Segundo ele, esse tipo de restaurante francês é definido por ser um espaço pequeno, com a presença direta dos donos, serviço familiar e cardápio de clássicos. Mesas pequenas, estofados vermelhos, barras de latão, espelhos e gravuras originais dos anos 1930 ajudam a dar o clima do lugar. Muitos dos objetos da sua casa em São Paulo foram trazidos pessoalmente da França.

O menu combina pratos emblemáticos da culinária francesa, como confit e magret de pato e steak tartare, receitas autorais (como um wellington de pato e codorna) e preparações de memória afetiva, como a linguiça de repolho da avó.

A paleta de leitão, cozida lentamente a baixa temperatura, tornou-se um dos pratos mais populares da casa e, segundo Poletto, não pode sair do cardápio.

O resultado é uma experiência que atrai tanto clientes em busca de pratos tradicionais quanto um público de alto poder aquisitivo disposto a gastar em vinhos e ingredientes mais sofisticados.

O Bistrot de Paris mantém o selo Bib Gourmand do guia Michelin há oito anos consecutivos, único restaurante francês no Brasil a conservar essa distinção, comemora o restaurateur.

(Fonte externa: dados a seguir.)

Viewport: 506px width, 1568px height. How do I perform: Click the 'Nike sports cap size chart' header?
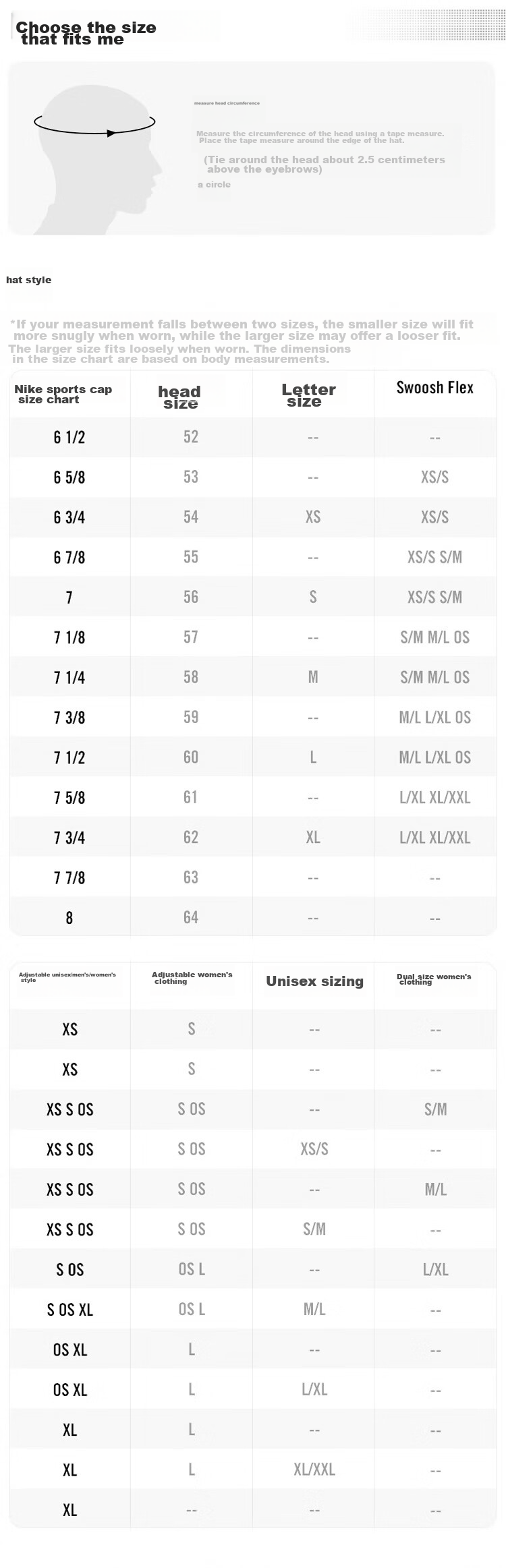click(63, 394)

A casa recebe entre 4.000 e 4.500 pessoas por mês e opera com 35 funcionários. O ticket médio varia de R$ 200 no almoço a R$ 350 no jantar - e pode chegar a R$ 1.000 por pessoa em ocasiões especiais, segundo Poletto. O crescimento foi expressivo, contou. Quando começou, o gasto médio dos clientes era de R$ 90.

O motor desse resultado é uma gestão detalhista, segundo ele.

“Meu desafio é trazer um CMV todo mês o mínimo possível, porque sei que, se quero resultado positivo no fim do mês, preciso começar com o custo da mercadoria vendida”, afirmou.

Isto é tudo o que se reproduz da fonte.